[What to work on]
Every line from the one containing "Instruction: Toggle the" to the end of the records below should be returned exactly; pictures are to be dropped.

[Data to examine]
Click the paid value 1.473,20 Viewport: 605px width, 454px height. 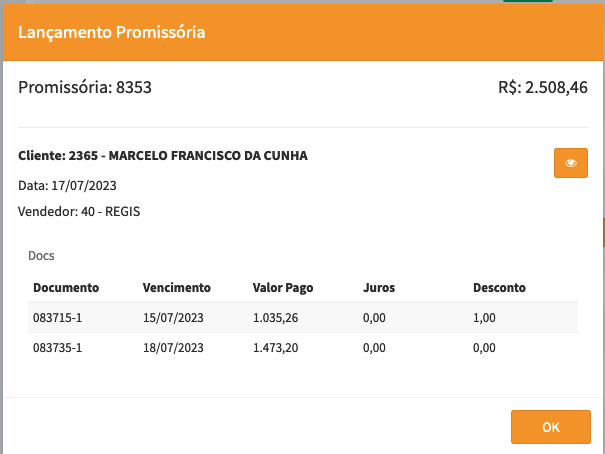click(x=277, y=348)
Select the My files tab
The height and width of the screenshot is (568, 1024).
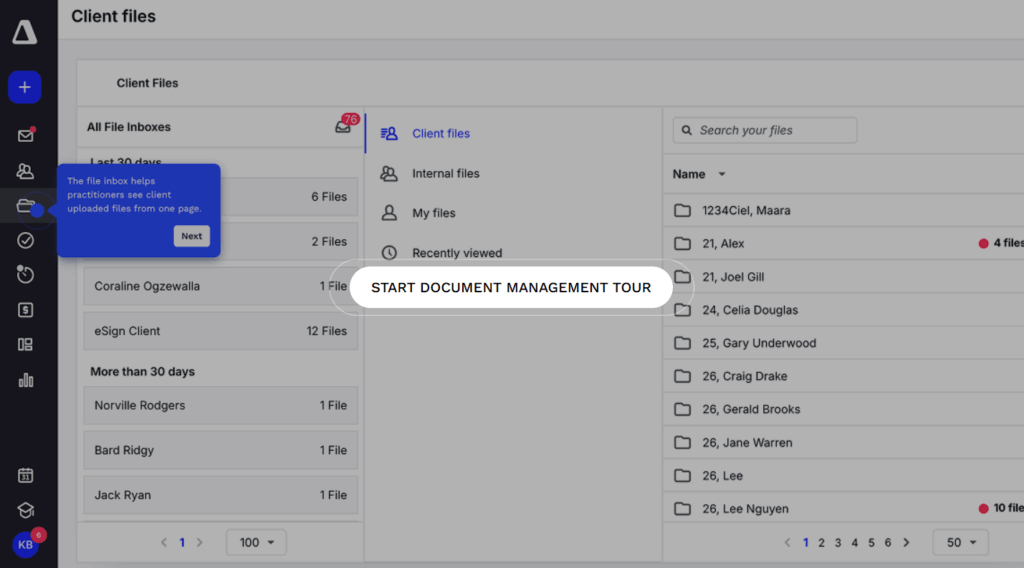tap(433, 213)
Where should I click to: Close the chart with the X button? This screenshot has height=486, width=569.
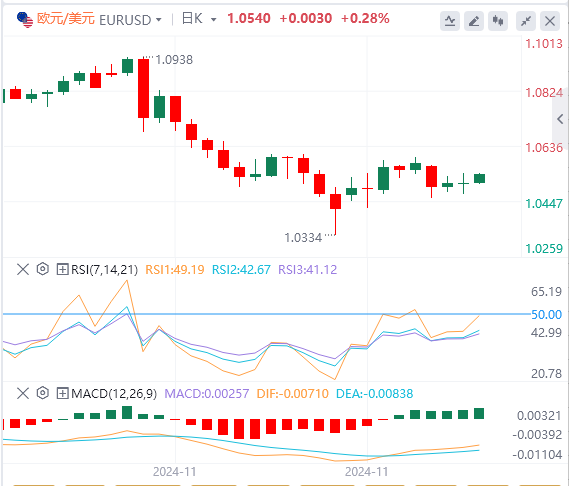(x=550, y=21)
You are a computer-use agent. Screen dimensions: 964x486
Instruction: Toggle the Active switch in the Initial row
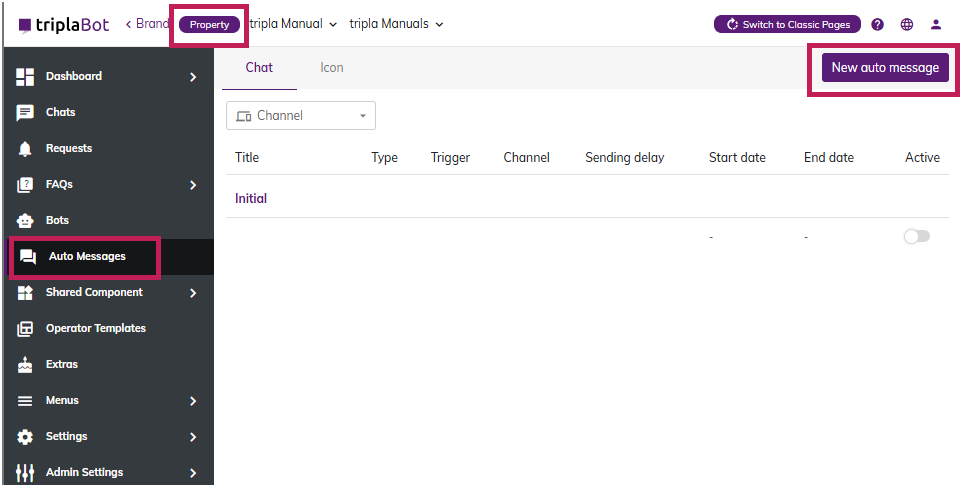pyautogui.click(x=916, y=237)
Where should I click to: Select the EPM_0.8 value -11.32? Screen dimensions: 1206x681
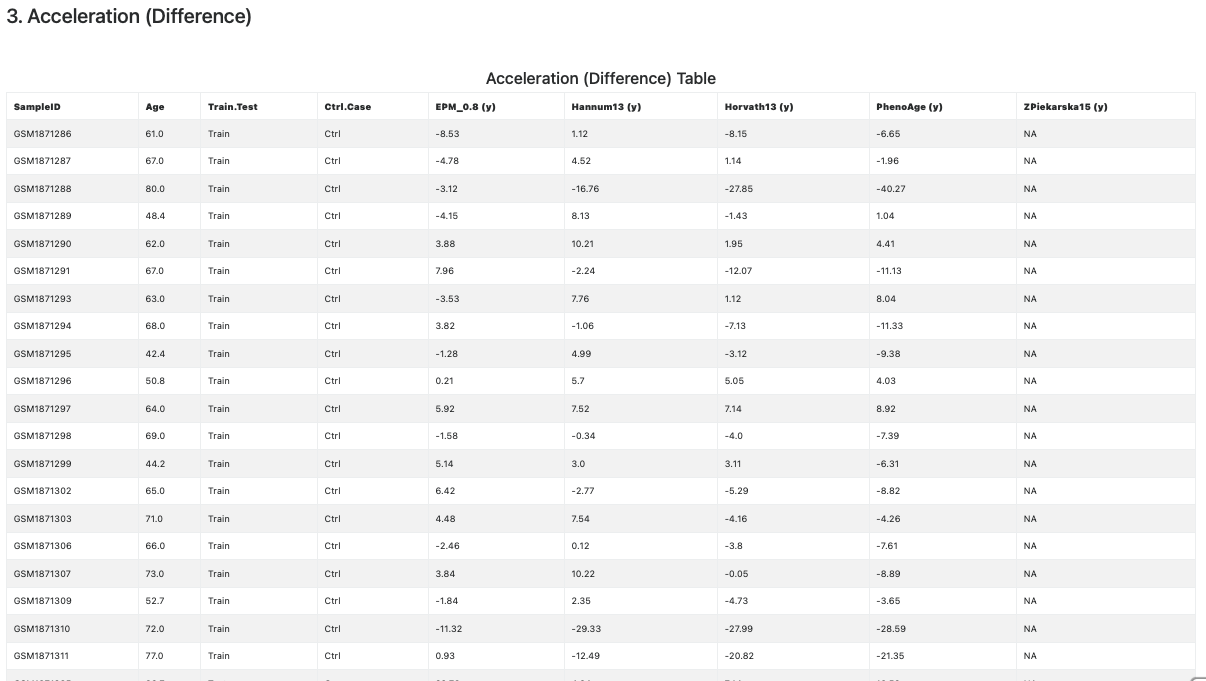coord(448,629)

[Answer for the task]
Instruction: Toggle the Active switch in the Initial row
pyautogui.click(x=916, y=237)
Where should I click to: Select the EPM_0.8 value -11.32? Screen dimensions: 1206x681
coord(448,629)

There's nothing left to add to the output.